Saturday, January 16, 2021

Are You a Closet Outliner?

Other than fully outlining one book in 2006, I generally start with an idea, make some notes, and start writing what I think will be opening scenes. Then I pause and make more notes, eventually creating a chapter summaries document. As the name implies, I use it to track what I've done and plan future developments.

It might be better if I fully outlined at least the murder and how it is solved. I simply have trouble keeping my fingers off the keyboard.

As I finish one project I thumb through notebooks to see what else has been in my brain. I lose thoughts unless I write on a card and staple it to a notebook page or write thoughts directly in the book. Usually I can decipher what I meant. Sometimes not.

As I shipped the Unscheduled Murder Trip to the proofeader, I began the note review.
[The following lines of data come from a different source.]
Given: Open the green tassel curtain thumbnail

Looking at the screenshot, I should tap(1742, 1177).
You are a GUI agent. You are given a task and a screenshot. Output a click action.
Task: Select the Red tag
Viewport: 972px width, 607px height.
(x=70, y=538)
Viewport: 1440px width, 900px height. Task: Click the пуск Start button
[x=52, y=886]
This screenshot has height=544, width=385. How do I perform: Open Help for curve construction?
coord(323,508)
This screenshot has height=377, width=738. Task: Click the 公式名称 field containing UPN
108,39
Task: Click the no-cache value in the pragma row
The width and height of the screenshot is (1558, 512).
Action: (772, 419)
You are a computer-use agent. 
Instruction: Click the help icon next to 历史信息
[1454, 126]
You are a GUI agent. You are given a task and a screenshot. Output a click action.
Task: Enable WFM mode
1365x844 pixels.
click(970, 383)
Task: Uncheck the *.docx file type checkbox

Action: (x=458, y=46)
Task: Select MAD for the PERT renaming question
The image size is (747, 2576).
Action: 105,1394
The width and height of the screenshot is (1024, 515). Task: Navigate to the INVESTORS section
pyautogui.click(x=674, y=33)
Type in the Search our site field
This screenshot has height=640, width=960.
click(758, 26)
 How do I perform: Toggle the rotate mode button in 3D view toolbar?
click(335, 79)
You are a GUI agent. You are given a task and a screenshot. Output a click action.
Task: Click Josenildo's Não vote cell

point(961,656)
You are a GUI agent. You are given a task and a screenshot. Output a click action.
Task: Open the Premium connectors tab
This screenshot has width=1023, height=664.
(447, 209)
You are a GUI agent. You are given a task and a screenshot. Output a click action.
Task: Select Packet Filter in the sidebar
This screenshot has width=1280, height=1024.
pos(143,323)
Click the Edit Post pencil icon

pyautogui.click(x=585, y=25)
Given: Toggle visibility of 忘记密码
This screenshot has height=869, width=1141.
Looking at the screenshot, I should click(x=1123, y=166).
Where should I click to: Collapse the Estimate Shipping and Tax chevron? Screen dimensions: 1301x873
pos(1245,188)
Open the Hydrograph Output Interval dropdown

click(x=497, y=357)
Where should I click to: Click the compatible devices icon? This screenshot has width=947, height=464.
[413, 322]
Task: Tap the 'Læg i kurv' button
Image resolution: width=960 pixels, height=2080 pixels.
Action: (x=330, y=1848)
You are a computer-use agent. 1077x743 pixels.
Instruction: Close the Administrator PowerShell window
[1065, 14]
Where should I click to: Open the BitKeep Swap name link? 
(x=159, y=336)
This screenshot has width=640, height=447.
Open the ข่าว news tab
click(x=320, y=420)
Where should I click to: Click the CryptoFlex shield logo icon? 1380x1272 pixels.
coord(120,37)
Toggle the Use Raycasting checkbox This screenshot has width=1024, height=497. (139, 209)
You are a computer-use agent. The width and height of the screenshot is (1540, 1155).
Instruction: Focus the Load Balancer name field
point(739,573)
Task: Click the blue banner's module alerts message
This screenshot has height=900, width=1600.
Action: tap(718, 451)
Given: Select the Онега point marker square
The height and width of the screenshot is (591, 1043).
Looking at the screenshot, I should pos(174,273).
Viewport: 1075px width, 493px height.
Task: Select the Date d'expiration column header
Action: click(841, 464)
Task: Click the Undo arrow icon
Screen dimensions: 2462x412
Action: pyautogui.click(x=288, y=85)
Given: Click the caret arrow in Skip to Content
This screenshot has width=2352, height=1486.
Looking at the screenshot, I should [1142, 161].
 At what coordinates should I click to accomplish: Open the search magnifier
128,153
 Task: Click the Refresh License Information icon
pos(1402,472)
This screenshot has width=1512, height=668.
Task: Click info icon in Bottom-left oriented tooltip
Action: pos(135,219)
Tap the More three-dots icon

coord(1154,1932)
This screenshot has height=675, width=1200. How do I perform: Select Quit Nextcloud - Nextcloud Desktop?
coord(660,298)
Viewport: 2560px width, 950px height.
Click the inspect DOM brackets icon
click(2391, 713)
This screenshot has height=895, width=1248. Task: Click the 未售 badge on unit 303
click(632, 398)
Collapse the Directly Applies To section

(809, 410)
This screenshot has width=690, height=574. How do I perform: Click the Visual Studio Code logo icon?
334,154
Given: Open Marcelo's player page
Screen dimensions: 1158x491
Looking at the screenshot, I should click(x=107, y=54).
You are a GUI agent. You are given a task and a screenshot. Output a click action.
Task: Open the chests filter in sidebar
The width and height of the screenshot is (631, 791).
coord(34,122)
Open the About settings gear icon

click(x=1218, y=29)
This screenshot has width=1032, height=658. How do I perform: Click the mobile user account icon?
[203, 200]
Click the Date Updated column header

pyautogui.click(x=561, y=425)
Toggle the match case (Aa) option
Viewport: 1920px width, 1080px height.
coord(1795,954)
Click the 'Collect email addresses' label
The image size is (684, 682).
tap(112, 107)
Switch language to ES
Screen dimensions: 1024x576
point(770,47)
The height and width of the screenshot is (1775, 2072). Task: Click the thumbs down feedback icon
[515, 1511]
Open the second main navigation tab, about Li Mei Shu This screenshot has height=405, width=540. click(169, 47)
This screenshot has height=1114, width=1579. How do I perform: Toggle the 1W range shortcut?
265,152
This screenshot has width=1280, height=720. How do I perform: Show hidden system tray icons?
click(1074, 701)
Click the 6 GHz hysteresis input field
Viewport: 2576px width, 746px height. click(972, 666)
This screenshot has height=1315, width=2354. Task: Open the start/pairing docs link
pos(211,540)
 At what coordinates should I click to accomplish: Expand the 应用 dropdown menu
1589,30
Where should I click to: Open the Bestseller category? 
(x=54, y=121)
What I look for are the half-baked (excuse me, half-developed) ideas that I jotted so I didn't lose them. Because I also make notes on books underway, I see I'm more of an outliner than I think I am.


It's About the Villain

Four basic points are always in my lists.

  • Who would have a reason to kill the victim?
  • How did they get to him/her?
  • What are the consequences if the killer is not caught?
  • Who besides the murderer comes under suspicion and isn't the culprit? (The red herring thought process.)

What's most striking (even to me) is none of these points relates to the protagonists and how they solve the crime. Of course I have notes about this, but they are not in the core list. Why? Because any mystery starts with the killer/kidnapper/ embezzler's motive.

In a thriller, readers may know the motive up front because the author puts readers in the minds of the perpetrator and the hero (who sometimes seems to have almost superhero talents). Much in these books deals with how close the villain comes to blowing up a damn (or whatever) before s/he is stopped. I read many thrillers and love them. 

However, my own writing tends toward solving the puzzle -- it's only possible when the sleuth can unravel the culprit's motives. But that comes near the end. In one memorable (to me) thought process, I changed the killer after I finished the first draft. The new murderer had a stronger motive. It's one of my best books, but I don't recommend the process.

The Full List Questions

The combined sleuth/killer list is, in my mind, the order of the action (though not usually the order of the book).

  • Who would have a reason to kill the victim?
  • How did they get to him/her?
  • How is the sleuth drawn into the crime-solving?
  • Why is it so important to the sleuth to identify the killer/kidnapper, etc.?
  • What are the consequences if the killer is not caught?
  • Who besides the murderer comes under suspicion and how are they absolved? 
  • What resources or assets does the sleuth have that others (perhaps law enforcement) does not have?
  • How is the sleuth's life changed by having been involved?

The crime and its resolution have to matter to amateur crime-solvers. Otherwise, they're simply busybodies or folks with too much time on their hands.

There has to be a reason the sleuths can solve the crimes when professionals can't. The killer may discount their abilities and thus reveal something that sends the sleuth down a path. Maybe they have tremendous resources and can buy a $1,200 airline ticket and hop on a plane to keep an eye on the bad guys.

Another option is to do something illegal (hack a computer, bug a phone) that police can't do without a warrant -- or at all. However, the reader has to feel sympathy with the sleuth's methods. I stopped reading one series because I thought the sleuth's actions (in the last book I read) were as unacceptable as the criminal's.

Your Questions May be Different

All the ads for fad diets say something like "results may differ for individual participants." Same goes for how you develop a book. Any approach works, as long as it's a conscious endeavor.